La menace de l'exploitation pétrolière continue de peser sur le parc national des Virunga, dans l'est de la RDC, même après l'annonce de l'abandon des projets d'une société pétrolière britannique. La plus vieille réserve naturelle d'Afrique est classée au patrimoine mondial de l'humanité.
Les autorités de la République démocratique du Congo (RDC) ont des 'contacts avec l'UNESCO' pour voir comment 'exploiter judicieusement' le parc des Virunga afin de 'tirer profit [de ses] ressources pour que les populations qui y vivent puissent en profiter', a déclaré vendredi le premier ministre congolais, Augustin Matata Ponyo. L'homme est à l'origine de réformes économiques destinées à faire émerger progressivement la RDC, un des pays les moins développés au monde.
En janvier, M. Matata avait informé les bailleurs internationaux (Union européenne, ONU, Banque mondiale...) que Kinshasa n'avait pas encore donné son aval à l'exploitation des ressources pétrolières dans les limites du parc, mais que si une telle décision était prise, la RDC solliciterait une modification mineure du tracé de la réserve.
Espèces menacées
Depuis que l'on soupçonne la présence de pétrole dans le sous-sol de cette bande de 800'000 hectares s'étirant le long de la frontière avec le Rwanda et l'Ouganda, dans la province du Nord-Kivu, l'Unesco, qui assure le secrétariat du comité du patrimoine mondial, a rappelé à plusieurs reprises que l'exploration et l'exploitation pétrolières étaient 'incompatibles' avec le règlement de cette institution.
Créé en 1925 sous la colonisation belge, le parc des Virunga abrite plusieurs espèces animales menacées, parmi lesquelles le gorille des montagnes, son emblème. La réserve offre une diversité de paysages exceptionnelle (volcans, savane, forêt, zone humide...) et figure depuis 1994 sur la liste du patrimoine mondial de l'humanité en péril.
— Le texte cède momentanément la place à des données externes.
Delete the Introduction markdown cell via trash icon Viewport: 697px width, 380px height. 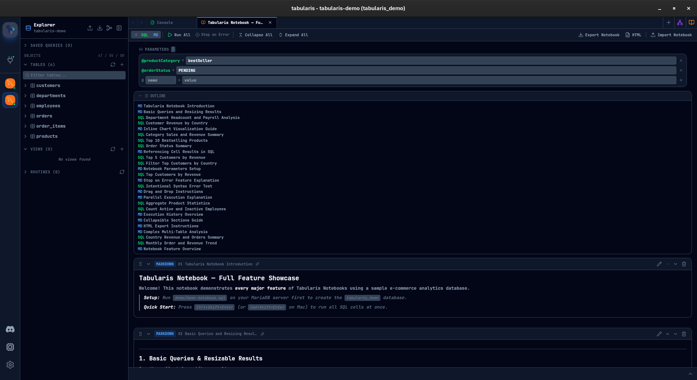(x=684, y=264)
L'État congolais a attribué en 2010 au groupe français Total et à l'entreprise britannique Soco des permis d'exploration sur des concessions à cheval sur de larges portions de la réserve.
Exploration cachée
A l'issue d'une intense mobilisation internationale et locale, l'État congolais a suspendu ces permis en 2011. Total s'est engagé à ne pas entrer dans le périmètre du parc. Soco a finalement pris un engagement similaire en juin 2014, mais après avoir réalisé une étude sismique dans le cadre d'une 'évaluation' commandée par le gouvernement et destinée à estimer les effets que pourrait avoir une éventuelle exploitation pétrolière sur l'environnement.
Les opposants au forage dans le parc estiment que les tests menés par Soco étaient, en fait, une opération d'exploration cachée.
Soco a annoncé jeudi qu'elle comptait avoir terminé 'mi-2015' l'interprétation des résultats de son étude. L'entreprise affirme qu'après l'avoir livrée au gouvernement, elle 'ne sera plus impliquée d'aucune façon dans le bloc' qui lui a été attribué et qui couvre la moitié sud du parc.
Certains opposants à l'exploitation pétrolière dans les limites actuelles du parc, comme l'ONG anticorruption Global Witness, ont déjà fait part de leur crainte de voir le gouvernement céder son permis à un autre opérateur.
Appel de l'UNESCO
Le comité du patrimoine mondial continue pour sa part d'exhorter Kinshasa à annuler les permis d'exploration production sur le territoire du parc, accordés en infraction avec la convention sur le patrimoine mondial que le Congo a signée.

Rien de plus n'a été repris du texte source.